Теперь, если бы он только мог пережить Гарибальди, тогда даже такая жизнь приобрела бы определенную приятность.
Он вслушивался в надежде, что Гарибальди оказался вовлечен и, возможно, погиб заодно. Нет, не повезло. Эх, ладно, пока его устроит и Шеридан.
Там, где прежде стоял Хватун, возводили новую статую. Сначала Бестер думал, что пьедестал и его жалкие полноги снесут за компанию, но они просто освобождали место для нового постояльца.
На некоторое время происходящее заинтересовало его больше всего остального. Он развлекал себя, гадая, кто бы это мог быть. Лита? Байрон? Больше подходит Байрон – он был мучеником, тем, кто привлек симпатии каждого. Лита также возглавляла телепатов, но она вызывала ужас даже у своих союзников. Однако именно она вызывала настоящие разрушения, не так ли? В конечном счете Байрон был трусом.

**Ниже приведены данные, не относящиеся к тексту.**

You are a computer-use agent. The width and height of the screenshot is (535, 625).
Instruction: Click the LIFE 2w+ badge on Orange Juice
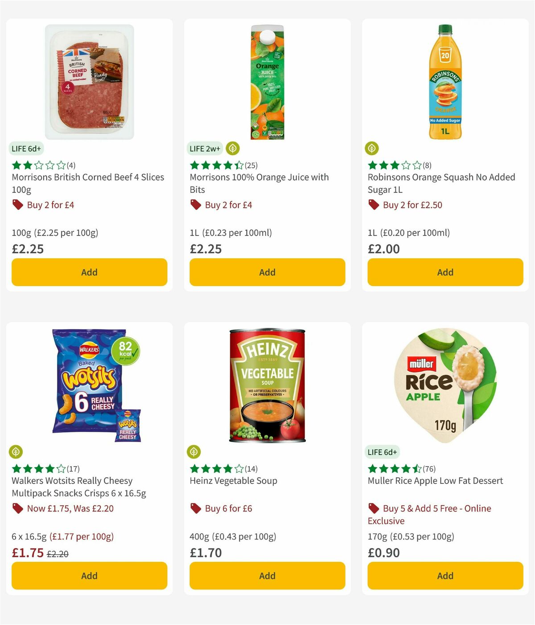click(205, 148)
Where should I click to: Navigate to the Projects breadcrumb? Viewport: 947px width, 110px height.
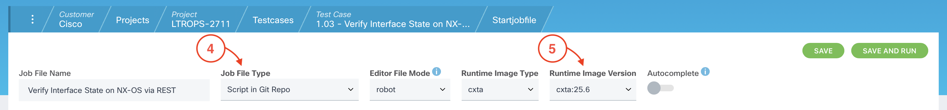pos(132,20)
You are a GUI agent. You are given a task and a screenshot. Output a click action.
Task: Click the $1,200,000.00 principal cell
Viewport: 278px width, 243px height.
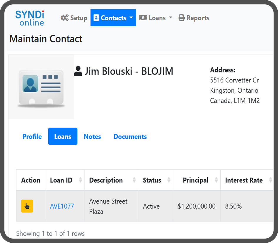197,206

Через несколько дней он, проснувшись, обнаружил собравшуюся на плаце толпу. Укрытая брезентом статуя уже стояла на месте. Он воспользовался мономолекулярным биноклем, его сердце странно стучало в груди. 'Ой, брось, – подумал он с отвращением к себе. – Тебя не волнует это так сильно.'
Но, каким-то образом, волновало. Символ, который медленно реформирующийся Корпус выбрал для себя, рассказал бы больше о его характере, лидерах. Изберут они воительницу, мистика-мученика – или, возможно, даже его самого, как некое мрачное напоминание о том, чего не случилось?
Он наблюдал за толпой, желая быть способным п-слышать их. Он слыхал, что когда нормалы утрачивают ощущение – зрение, например – их другие органы чувств обостряются, компенсируя бездействующее. Не так с телепатией. Иные его ощущения лишь угасали. Ни одно нормальное чувство не могло заменить его врожденную способность.
Начались речи, но он не мог их расслышать. Толпа зааплодировала – он и этого не услышал.
Он надавил кнопку звонка. После долгого промедления Джеймс ответил:
– Да?
– Я хотел бы знать, можно ли получить аудиотрансляцию церемонии снаружи.
– Посвящения? Разумеется. Не вижу к этому препятствий.
В следующий момент звук включился. Оратор заканчивал.
– …мрачные дни, но они олицетворяли надежду, создавали ее, держали ее высоко, как свечу. Именно память о них поддерживала всех нас на пути к свободе, их жертва символизирует лучшее в нас.
Бестер угрюмо кивнул. Он подумал, что это похоже на двойную статую. Байрон и Лита, стало быть.
– Итак, мне выпала огромная честь представить всем вам наших прародителей. Не фактически – так как их единственный ребенок, их великая надежда, пропал или был убит при вероломном нападении на их убежище. Но духовно, морально… – оратор помедлил.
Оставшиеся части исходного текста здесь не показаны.